ARTARAK DEVAM EDEN HİZMETLER

Cumhurbaşkanı Erdoğan, büyükelçileri kabulünün ardından gazetecilere açıklamalarda bulundu. AK Parti'nin 19 yılda yaptığı icraatları sıralayan Erdoğan, şu ifadeleri kullandı: "19 yıl içinde milletimizin teveccühüyle bugünlere geldik ve herhangi bir sıkıntıyı yaşamadan sürekli artarak devam eden bir hizmet yolumuz oldu. Ülkemizin dört yanını altyapı, üstyapı, tüm hizmetlerle donattık ve bu hizmet yarışımız aynı şekilde devam etti, ediyor. Bu konuda da asla fire vermedik.”

"ÜNİVERSİTEMİZİN OLMADIĞI İL YOK"

“Eğitimde bizim sayımız 76 üniversiteydi. 207 üniversiteye çıkardık” diyen Cumhurbaşkanı Erdoğan “Şu anda üniversitemizin olmadığı il yok. Her ilde üniversite var. Bu şı anlama geliyor; artık her ilde üniversiteviz var. Anadolu'nun her ilin bizim yavrularımız, Hakkari'den çıkıp İstanbul'a gelmeyecek. Oradaki üniversitede okuyacak. Şırnak'ta, Van'da okuyacak” diye konuştu.

‘Siyasi tarihinin en önemli dönüm noktalarından biri’
AK Parti Genel Başkan Yardımcısı Hayati Yazıcı, 3 Kasım 2002’nin Türkiye siyasi tarihinin en önemli dönüm noktalarından biri olduğunu söyledi. O günlerin Türkiye’sinde, siyasete ve siyaset kurumuna olan güvenin dibe vurduğu, partilerin ve milletin gündeminin ayrı olduğu kaotik bir sürecin yaşandığını belirten Yazıcı, AK Parti’nin, milletin bağrından çıkarak oluşturduğu kadrosuyla, hukuku korumak, hayat standardını yükseltmek, vatandaşların önündeki engelleri kaldırmak, ekmeği büyütmek için yola çıktığını ifade etti.
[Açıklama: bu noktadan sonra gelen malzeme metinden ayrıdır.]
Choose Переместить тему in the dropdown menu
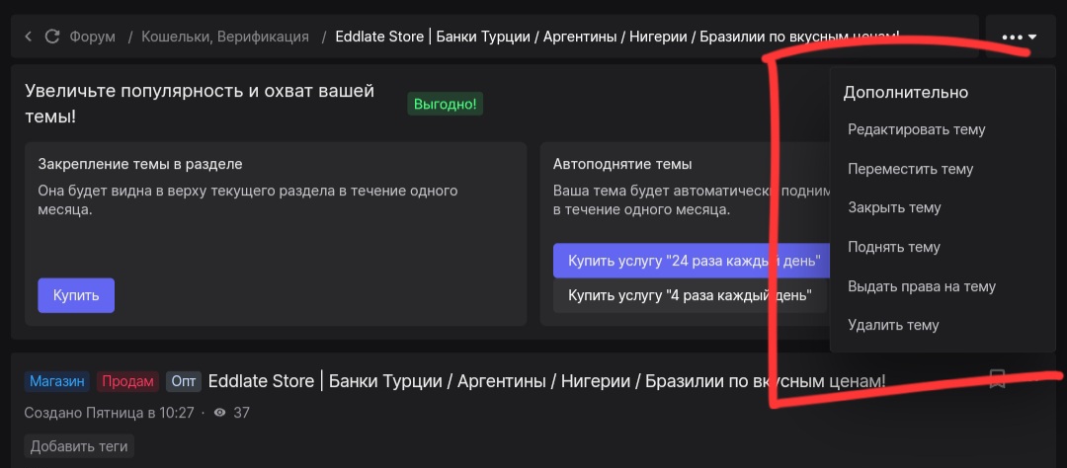The image size is (1067, 468). coord(910,169)
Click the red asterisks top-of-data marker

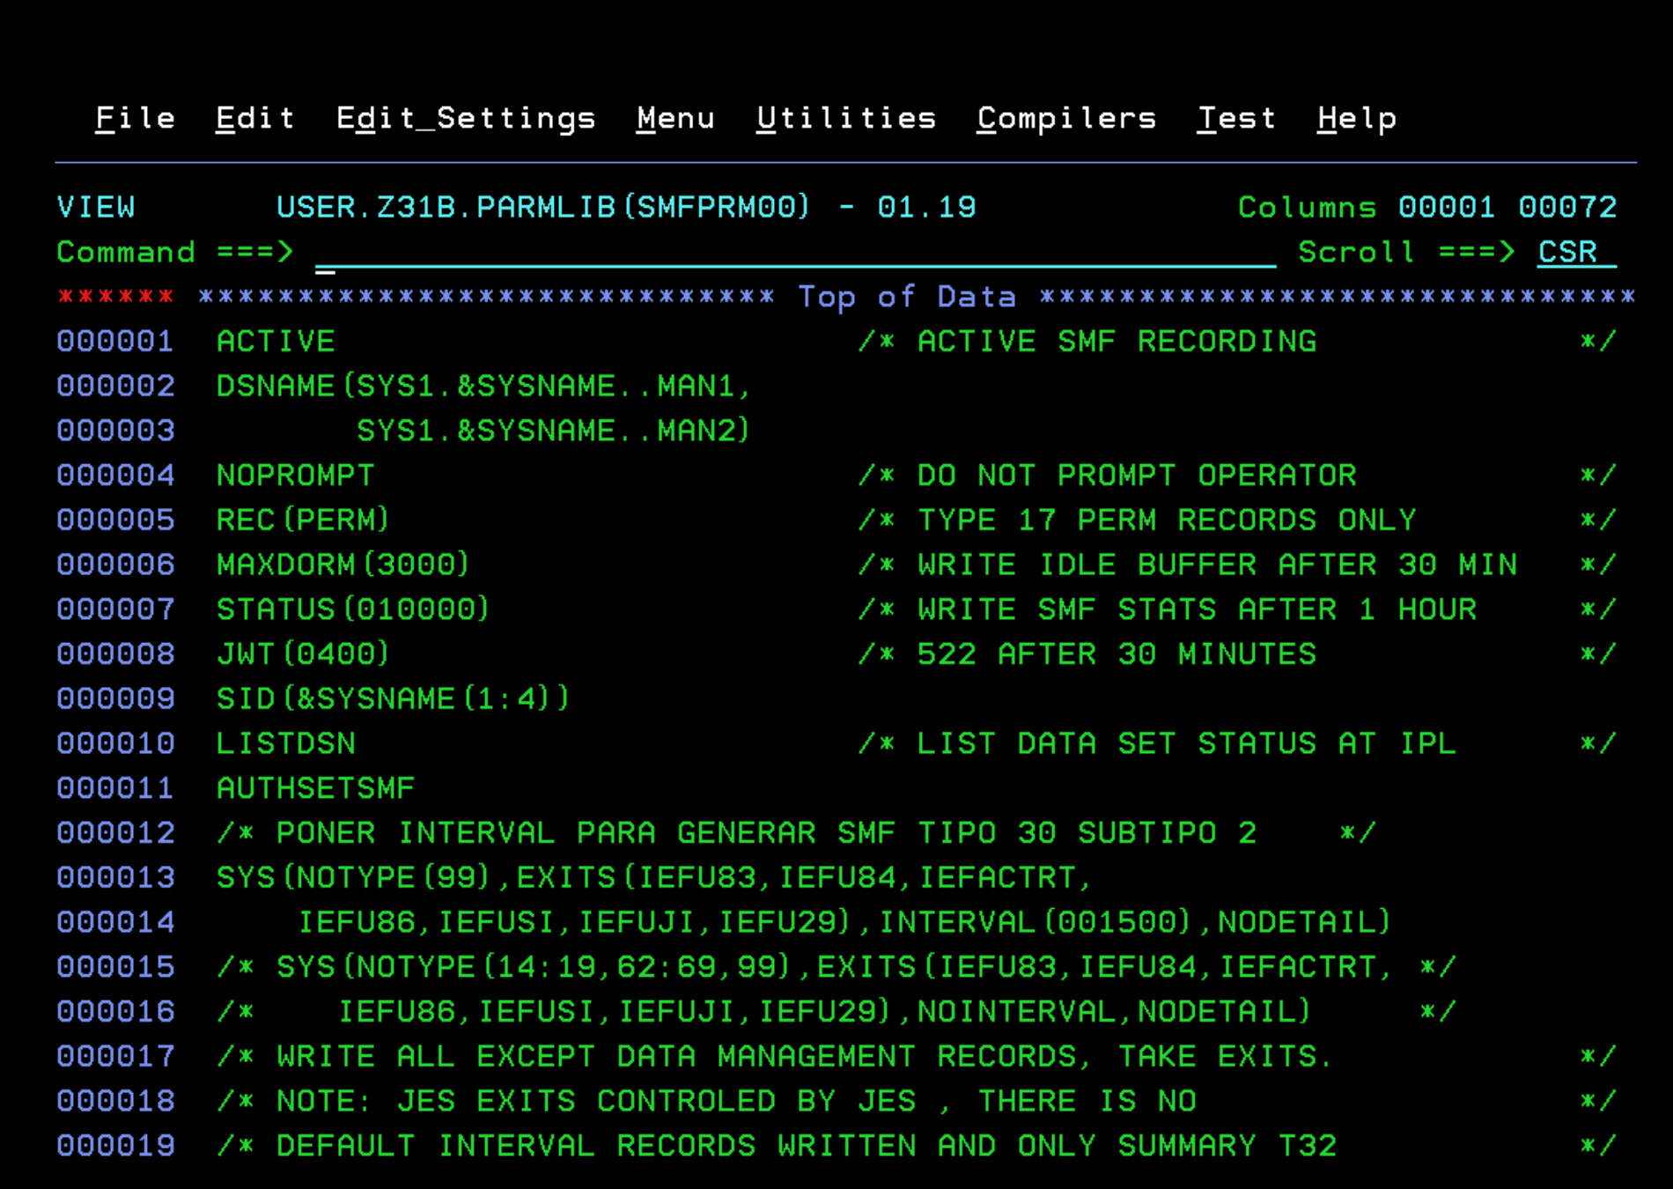[115, 297]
Türkiye’yi her alanda değiştirip dönüştürdüklerini dile getiren Yazıcı, AK Parti hükümetlerinin ilk icraatının 30 Kasım 2002’de Türkiye’de 1987 yılından bu yana süregelen olağanüstü hal dönemine son vermek olduğunu anımsattı.
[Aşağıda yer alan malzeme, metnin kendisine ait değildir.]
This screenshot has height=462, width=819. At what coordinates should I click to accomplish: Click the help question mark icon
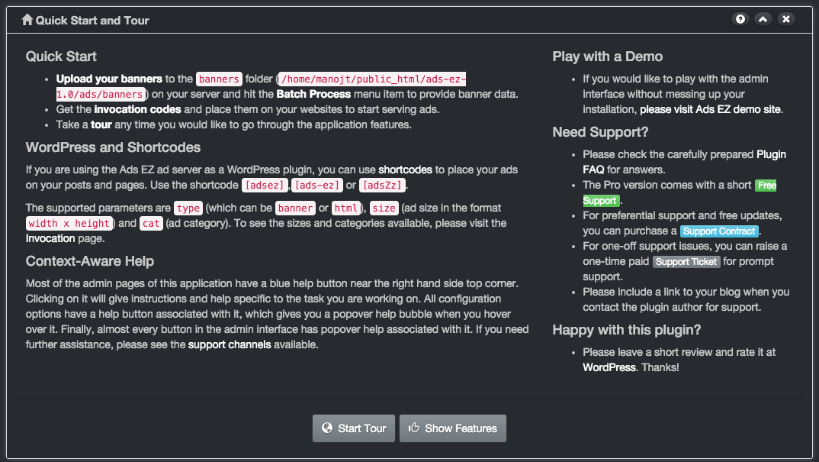click(740, 19)
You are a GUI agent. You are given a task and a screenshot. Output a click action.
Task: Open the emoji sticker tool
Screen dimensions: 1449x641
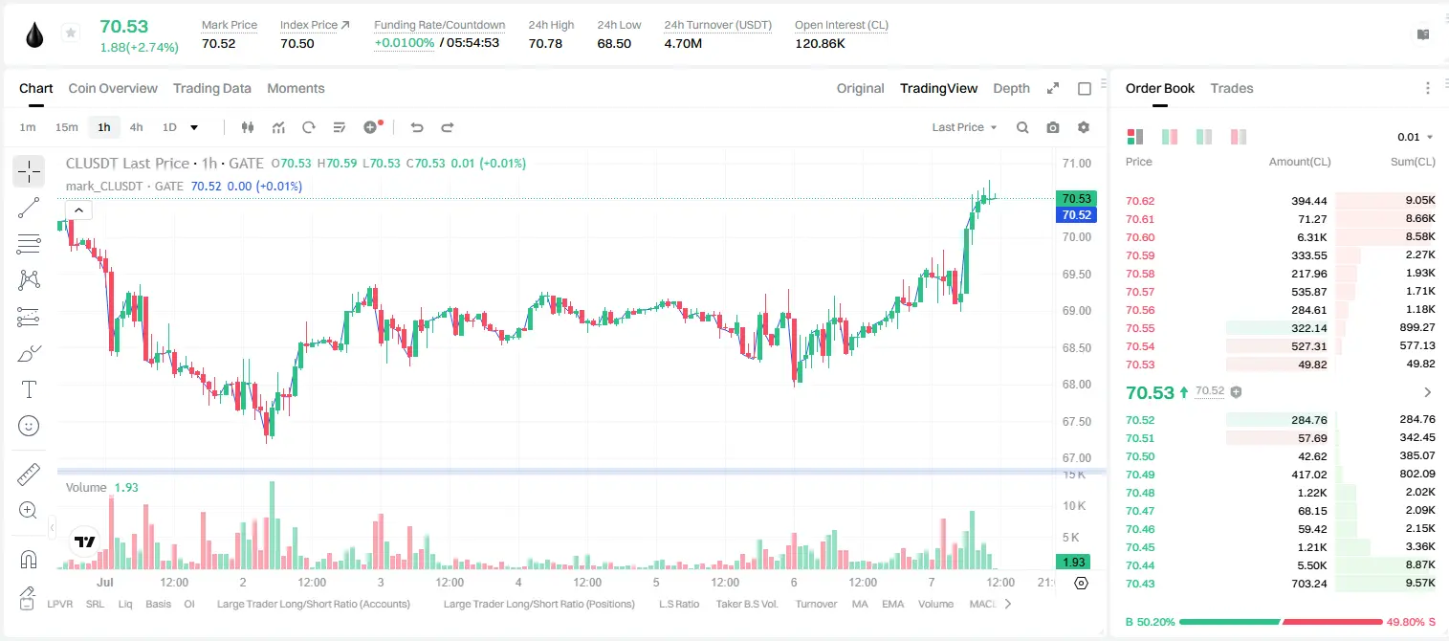29,426
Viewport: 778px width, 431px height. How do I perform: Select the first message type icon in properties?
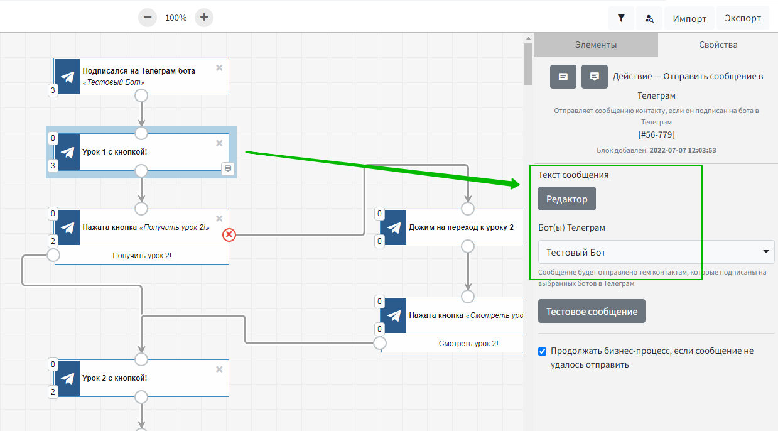(563, 77)
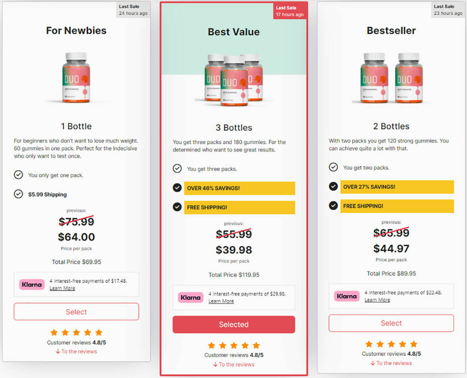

"HASTANELERİMİZİN OLMADIĞI İL YOK"

Cumhurbaşkanı Erdoğan sağlık alanındaki yatırımlarına dikkati çekerek “Hastanelerimize bakıyorsunuz. Hastanelerimizin olmadığı il yok. Şehir hastanelerimiz var. Bundan daha iyi hizmet olur mu? Kovid-19 sürecinde bu hastanelerimiz olmasaydı bizim halimiz ne olurdu? Bu hastanelerle birçok sıkıntıyı aştık” dedi.

YENİ MÜJDELER YOLDA

Cumhurbaşkanı Erdoğan ayrıca “Enerji olayında da Türkiye birçok sıkıntıyı aşmış durumda. Karadeniz'de doğal gaz olayında attığımız adımı neticelendirdiğimiz anda. Doğalgazı çıkardığımız anda müjdeyi vereceğim. O doğalgazı çıkardığımız anda sadece devletin değil vatandaşımızın da kasasına girecek” ifadelerini kullandı. Cumhurbaşkanı ve AK Parti Genel Başkanı Recep Tayyip Erdoğan öncülüğünde 2001 yılında kurulan AK Parti, 3 Kasım 2002’den bu yana 19 yıldır sürdürdüğü iktidarıyla Türk siyasi tarihindeki yerini aldı. İstanbul Büyükşehir Belediye Başkanlığı görevini sürdürürken Siirt’te Ziya Gökalp’in “Asker Duası” isimli şiirini okuması nedeniyle 1999’da 10 ay hapse mahkum edilen ve siyasi yasaklı olan Erdoğan, Pınarhisar Cezaevi’nden tahliye olduktan sonra çalışmalara başladı. Bu süreçte Türkiye’yi dolaşan, il, ilçe ve köylerde vatandaşlarla bir araya gelen Erdoğan liderliğindeki “Erdemliler Hareketi”, 14 Ağustos 2001’de “AK Parti” adıyla siyaset sahnesine çıktı. AK Parti, siyasi yasaklı olan Genel Başkan Erdoğan’ın aday olamadığı 3 Kasım 2002 genel seçimlerinde yüzde 34,28 oy alarak tek başına hükümet kuracak çoğunluğu elde etti. Bundan sonraki süreçte, siyasi yasağının kaldırılmasıyla Erdoğan liderliğinde yol almaya devam eden AK Parti, kesintisiz iktidar sürecinde 19. yılına girdi.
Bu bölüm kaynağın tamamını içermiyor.